In #122, we discussed two solutions: the one implemented here & the one where x{m} and e{m} (when e does not reduce to a variable) have different meanings: x{m} forces the resolution of x in m while e{m} activate the memory m but does not change the resolution order.

...

What is a bug is that the pretty-printer is using the {!_} too often.

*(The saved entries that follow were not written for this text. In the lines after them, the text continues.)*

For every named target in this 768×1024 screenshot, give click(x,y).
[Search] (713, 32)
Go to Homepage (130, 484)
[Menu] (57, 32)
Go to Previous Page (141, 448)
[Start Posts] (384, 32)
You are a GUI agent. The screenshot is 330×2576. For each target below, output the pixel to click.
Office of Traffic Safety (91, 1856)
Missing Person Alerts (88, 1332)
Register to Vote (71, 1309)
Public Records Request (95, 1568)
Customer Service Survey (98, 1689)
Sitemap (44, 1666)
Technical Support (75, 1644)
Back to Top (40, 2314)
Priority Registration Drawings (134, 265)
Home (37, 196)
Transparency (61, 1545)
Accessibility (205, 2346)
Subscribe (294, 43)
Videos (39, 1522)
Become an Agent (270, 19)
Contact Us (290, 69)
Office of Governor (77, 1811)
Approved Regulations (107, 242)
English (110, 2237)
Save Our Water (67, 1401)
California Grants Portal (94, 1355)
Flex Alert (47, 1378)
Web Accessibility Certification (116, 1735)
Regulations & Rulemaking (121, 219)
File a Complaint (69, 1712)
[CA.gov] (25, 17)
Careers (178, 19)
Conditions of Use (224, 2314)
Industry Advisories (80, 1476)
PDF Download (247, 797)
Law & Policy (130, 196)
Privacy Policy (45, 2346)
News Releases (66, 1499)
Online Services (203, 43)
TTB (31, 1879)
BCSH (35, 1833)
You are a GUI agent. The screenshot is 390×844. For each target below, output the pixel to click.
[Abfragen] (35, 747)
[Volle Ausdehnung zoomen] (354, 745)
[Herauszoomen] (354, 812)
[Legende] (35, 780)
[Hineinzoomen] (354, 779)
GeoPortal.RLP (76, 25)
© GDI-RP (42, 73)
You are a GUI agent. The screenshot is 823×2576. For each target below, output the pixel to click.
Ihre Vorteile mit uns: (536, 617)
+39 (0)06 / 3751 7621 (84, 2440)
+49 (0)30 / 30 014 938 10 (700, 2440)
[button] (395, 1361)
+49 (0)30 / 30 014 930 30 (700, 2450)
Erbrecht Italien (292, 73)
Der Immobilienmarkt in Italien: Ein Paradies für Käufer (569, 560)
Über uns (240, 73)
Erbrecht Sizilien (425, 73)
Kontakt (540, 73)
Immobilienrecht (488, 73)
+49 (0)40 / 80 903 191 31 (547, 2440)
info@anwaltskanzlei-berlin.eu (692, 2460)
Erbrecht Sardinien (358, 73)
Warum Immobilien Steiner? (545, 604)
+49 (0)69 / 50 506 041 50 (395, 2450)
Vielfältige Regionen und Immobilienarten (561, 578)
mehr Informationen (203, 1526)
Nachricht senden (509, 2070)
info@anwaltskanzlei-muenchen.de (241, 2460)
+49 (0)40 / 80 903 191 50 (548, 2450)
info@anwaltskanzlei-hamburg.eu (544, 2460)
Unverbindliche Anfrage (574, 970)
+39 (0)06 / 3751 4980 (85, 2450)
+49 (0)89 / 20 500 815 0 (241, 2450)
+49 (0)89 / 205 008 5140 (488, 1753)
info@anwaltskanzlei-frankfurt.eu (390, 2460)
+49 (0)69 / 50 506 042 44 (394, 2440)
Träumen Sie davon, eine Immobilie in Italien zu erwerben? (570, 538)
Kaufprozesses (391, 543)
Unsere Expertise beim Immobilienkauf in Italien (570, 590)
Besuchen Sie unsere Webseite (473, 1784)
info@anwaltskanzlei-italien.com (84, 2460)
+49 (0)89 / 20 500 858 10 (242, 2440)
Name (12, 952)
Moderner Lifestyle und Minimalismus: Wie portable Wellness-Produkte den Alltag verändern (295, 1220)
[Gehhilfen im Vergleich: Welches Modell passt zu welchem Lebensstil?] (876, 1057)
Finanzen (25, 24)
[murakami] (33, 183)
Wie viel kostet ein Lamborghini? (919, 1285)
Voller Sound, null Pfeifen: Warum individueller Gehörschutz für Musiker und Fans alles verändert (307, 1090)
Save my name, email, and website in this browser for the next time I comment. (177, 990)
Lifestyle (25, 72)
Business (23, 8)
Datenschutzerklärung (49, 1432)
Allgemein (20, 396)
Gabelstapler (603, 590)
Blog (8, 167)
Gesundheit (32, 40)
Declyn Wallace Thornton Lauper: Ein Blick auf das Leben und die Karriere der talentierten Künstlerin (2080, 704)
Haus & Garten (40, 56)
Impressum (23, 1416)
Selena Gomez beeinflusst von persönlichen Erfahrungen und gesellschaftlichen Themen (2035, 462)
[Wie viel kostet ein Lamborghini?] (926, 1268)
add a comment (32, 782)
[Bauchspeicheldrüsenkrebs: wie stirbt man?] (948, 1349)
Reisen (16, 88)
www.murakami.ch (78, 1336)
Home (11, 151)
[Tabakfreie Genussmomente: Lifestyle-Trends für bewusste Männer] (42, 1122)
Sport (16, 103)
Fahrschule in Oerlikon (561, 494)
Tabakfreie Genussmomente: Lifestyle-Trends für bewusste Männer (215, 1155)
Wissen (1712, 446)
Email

When there is no ambiguity, the pretty-printer should simply print the raw variable name, as before.

Let's remember here that we are fixing an ambiguity issue that happens when one has the (IMO bad) idea to use the same name for a program variable & a logical variable.

strub commented 2 months ago

...

Also, EasyCrypt used to print a warning message when a memory annotation was not used by the typer. This seems to fail in the pre/post. Should also be fixed. In your first example, you should get a warning telling you that hr was unused.

alleystoughton commented 2 months ago

OK, thanks, I was misunderstanding things.

"What is a bug is that the pretty-printer is using the {!_} too often. When there is no ambiguity, the pretty-printer should simply print the raw variable name, as before." So are you going to fix this before merging?

strub commented 2 months ago

OK, thanks, I was misunderstanding things.

"What is a bug is that the pretty-printer is using the {!_} too often. When there is no ambiguity, the pretty-printer should simply print the raw variable name, as before." So are you going to fix this before merging?

Pushed. You first example now gives the warning + unused memory &1, while typing z. If you add a !, then the correct program variable is selected. The ! modified is only printed when there is an ambiguity.